Spanish general and colonial administrator

Manuel Joaquín de Montiano y Sopelana (January 6, 1685 – January 7, 1762) was a Spanish General and colonial administrator who served as Royal Governor of La Florida during Florida's First Spanish Period and as Royal Governor of Panama. He defended Florida from an attack by British forces in 1740 and launched his own unsuccessful Invasion of Georgia during the War of Jenkins' Ear.

==Early life==
Montiano was born in the city of Bilbao, in Biscay, northern Spain. He was a relative of Agustín de Montiano, a dramatist and noted historian who founded the Real Academia de la Historia in 1735 and became its first director.

While still a young man, Montiano joined the Royal Spanish Army, and served for three years in the Aragon Regiment. From there he was transferred to Darién in Panama. By 1719, he was a captain of grenadiers and was sent to Oran, in what is now Algeria, where he fought in the defence of the city against the Arabs.

==Governor of Florida==
On April 29, 1737, Montiano was named Governor of La Florida. Shortly after his taking office he wrote to the Governor of Cuba notifying him of a forthcoming British invasion, and requested supplies to ward off the danger. On March 15, 1738, Governor Montiano established Fort Gracia Real de Santa Teresa de Mosé as a fortified town for blacks who had escaped enslavement in the Carolina Colony to whom Montiano granted citizenship and freedom in return for their serving in the militia and professing belief in "the True Faith", Roman Catholicism. It became the first free black settlement legally sanctioned in North America as well as a haven for fugitive slaves from the colonies of North and South Carolina. Here the freedmen would cultivate the ground and learn the Catholic faith. However, following the murder of some inhabitants at the fort by Indian allies of the British, Montiano ordered it abandoned and its inhabitants resettled in St. Augustine.

===War of Jenkins' Ear===

Tensions between Great Britain and Spain had been on the rise for years, and on October 30, 1739, Great Britain declared war on Spain.
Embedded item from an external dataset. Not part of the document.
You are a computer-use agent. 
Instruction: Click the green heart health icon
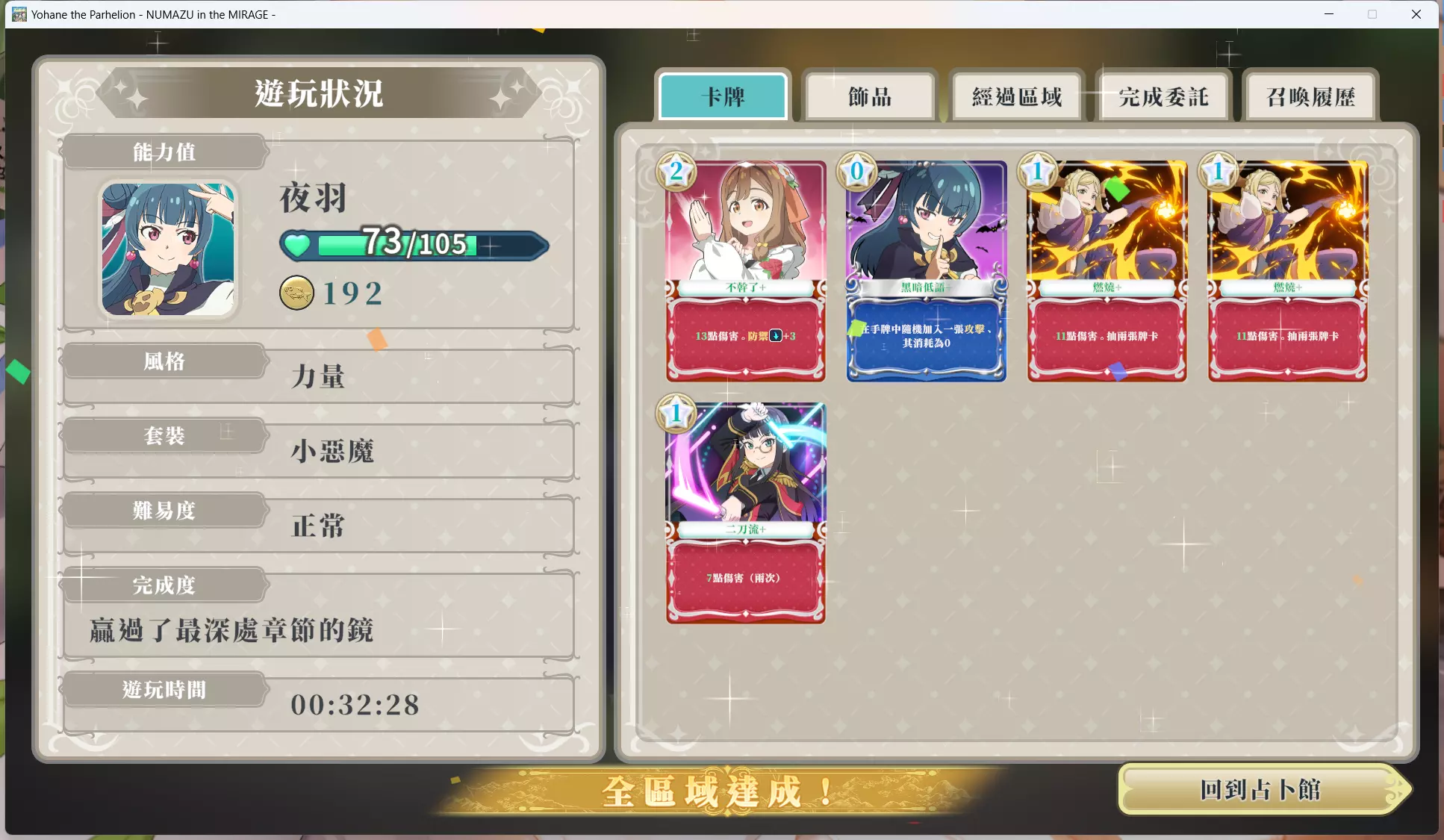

The War of Jenkins' Ear was fought as part of a larger conflict, the War of Austrian Succession. The name comes from an incident involving one Robert Jenkins’ ear. Jenkins was the captain of the brig Rebecca in 1731. By the Treaty of Seville, Britain was barred from trading with Spain's colonies in the new world. However, smugglers could make a nice profit if they managed to avoid the Spanish coast guard. Jenkins wasn't a skilled enough captain to avoid the guard, so his ship was boarded by Spanish sailors from La Isabela and he was punished by having his ear cut off.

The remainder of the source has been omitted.